How Waves are Generated

Apart from special waves such as tsunamis, the only thing that produces the waves we see on our coasts is the action of the wind blowing over the sea surface. Waves arriving on a coast can be generated by local wind, in ‘real time’, in which case the waves are called windsea, or they can be the result of a wind that blew over the surface of the ocean thousands of kilometres away, up to several days before, in which case they are termed swell or groundswell.

To produce waves, the air moving over the surface of the water has to somehow transmit its energy to the water. Just how this happens is a very complicated process, still not well understood. The most accepted theory is the one proposed in the 1950s by J.W. Miles and O.M. Phillips" the Miles-Phillips theory. The theory describes how waves are generated from a flat sea using two mechanisms; the first of which produces tiny ripples called capillary waves, and the second of which produces bigger waves called gravity waves (those we ride).

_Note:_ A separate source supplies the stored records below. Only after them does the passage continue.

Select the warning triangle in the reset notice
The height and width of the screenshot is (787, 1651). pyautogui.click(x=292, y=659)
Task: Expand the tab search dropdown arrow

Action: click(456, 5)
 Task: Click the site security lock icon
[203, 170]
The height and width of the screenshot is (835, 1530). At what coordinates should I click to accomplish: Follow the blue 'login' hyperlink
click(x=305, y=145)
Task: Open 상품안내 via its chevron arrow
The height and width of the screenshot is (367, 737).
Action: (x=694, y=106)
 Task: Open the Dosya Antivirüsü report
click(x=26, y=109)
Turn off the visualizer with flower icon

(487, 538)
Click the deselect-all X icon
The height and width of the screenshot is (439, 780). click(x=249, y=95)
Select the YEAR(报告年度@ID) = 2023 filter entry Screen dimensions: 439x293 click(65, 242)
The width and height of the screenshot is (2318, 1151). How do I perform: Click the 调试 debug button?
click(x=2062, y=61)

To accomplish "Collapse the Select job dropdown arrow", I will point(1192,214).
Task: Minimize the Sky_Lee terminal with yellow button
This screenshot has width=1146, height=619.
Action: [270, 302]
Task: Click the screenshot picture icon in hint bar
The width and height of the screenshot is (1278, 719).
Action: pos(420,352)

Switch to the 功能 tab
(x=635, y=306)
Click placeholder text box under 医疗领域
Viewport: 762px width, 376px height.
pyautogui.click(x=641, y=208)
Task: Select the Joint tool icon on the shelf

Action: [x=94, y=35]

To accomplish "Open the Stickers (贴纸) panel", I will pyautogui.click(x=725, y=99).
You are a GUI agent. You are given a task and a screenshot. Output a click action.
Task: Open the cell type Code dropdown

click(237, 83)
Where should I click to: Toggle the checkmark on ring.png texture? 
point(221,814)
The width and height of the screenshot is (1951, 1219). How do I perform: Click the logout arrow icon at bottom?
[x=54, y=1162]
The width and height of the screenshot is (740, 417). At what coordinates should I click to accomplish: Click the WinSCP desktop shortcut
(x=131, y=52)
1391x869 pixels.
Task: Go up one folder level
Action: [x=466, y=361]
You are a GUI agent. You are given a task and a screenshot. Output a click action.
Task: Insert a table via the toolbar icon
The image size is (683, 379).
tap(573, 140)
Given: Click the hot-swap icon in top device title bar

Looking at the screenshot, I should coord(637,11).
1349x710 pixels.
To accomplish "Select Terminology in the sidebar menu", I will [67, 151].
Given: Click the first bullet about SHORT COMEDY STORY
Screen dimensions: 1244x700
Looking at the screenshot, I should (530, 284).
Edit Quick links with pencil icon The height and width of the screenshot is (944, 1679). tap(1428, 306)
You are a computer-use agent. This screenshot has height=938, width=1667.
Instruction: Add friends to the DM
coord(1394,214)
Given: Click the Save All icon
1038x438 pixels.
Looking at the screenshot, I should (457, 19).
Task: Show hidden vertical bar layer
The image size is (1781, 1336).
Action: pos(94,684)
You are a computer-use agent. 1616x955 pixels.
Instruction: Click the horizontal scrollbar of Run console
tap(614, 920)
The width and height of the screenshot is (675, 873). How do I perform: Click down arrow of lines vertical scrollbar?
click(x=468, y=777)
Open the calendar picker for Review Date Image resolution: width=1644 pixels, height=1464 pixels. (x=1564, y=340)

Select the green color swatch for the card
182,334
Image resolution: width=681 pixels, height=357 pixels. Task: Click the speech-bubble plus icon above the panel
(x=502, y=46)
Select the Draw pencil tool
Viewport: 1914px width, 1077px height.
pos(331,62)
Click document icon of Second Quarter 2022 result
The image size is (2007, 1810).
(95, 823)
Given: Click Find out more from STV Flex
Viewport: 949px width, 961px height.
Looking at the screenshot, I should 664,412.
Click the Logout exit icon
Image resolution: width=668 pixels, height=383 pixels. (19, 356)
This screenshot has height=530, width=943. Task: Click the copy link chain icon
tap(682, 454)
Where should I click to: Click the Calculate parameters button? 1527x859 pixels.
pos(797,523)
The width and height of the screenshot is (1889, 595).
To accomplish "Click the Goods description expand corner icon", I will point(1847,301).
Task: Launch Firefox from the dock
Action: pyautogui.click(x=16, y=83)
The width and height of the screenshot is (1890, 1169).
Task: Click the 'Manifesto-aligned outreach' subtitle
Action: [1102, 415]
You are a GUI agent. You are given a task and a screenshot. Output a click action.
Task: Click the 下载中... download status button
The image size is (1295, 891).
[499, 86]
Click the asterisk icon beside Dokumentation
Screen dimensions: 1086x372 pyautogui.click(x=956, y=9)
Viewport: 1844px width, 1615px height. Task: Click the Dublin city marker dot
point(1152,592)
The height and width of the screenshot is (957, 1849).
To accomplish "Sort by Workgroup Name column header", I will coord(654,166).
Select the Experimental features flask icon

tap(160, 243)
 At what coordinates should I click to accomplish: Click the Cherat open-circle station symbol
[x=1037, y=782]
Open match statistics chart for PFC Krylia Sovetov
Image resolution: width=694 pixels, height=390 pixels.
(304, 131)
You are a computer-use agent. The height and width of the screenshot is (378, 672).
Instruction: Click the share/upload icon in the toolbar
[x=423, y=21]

According to the Miles-Phillips theory, capillary waves first begin to grow from an entirely flat sea, and then gravity waves are subsequently formed from a sea already containing capillary waves. Gravity waves and capillary waves are named as such because the restoring force (the force that returns the sea to an equilibrium position after the wind has lifted it up) is gravity in the case of a gravity wave and capillary action, or surface tension, in the case of a capillary wave.

The initial generation of capillary waves is due to perturbations in the surface wind, causing irregularities in the water surface. The wind does not blow completely horizontally all the time; it will naturally contain random disturbances that give it small vertical motions as well. Sometimes, these vertical motions are enough to create tiny up and down motions on the surface of the water itself. This is the vital beginning which triggers off further reactions and facilitates the flow of energy between wind and water.
Once the sea contains capillary waves, there is an increase in surface roughness, which allows the moving air to ‘grip’ the surface of the water. There is no longer any need for small vertical perturbations in the air flow; the horizontally-moving air will now push up the existing bumps in the water surface. This second mechanism is self-perpetuating; the rougher the surface the more ‘grip’, the more grip the bigger the waves, the bigger the waves the rougher the surface, and so on. While the first mechanism causes the waves to grow at a rate which is linear with time, the second mechanism is exponential with time; the bigger they are the quicker they grow.

The restoring force of these bigger waves is now gravity, not surface tension. Eventually a point will be reached where the wind can’t lift up the surface of the sea any more" the force of gravity pulls the water back down again at the same rate as the wind lifts it up. This natural limit is reached for a given windspeed, so, if the wind gets stronger, the waves will get higher.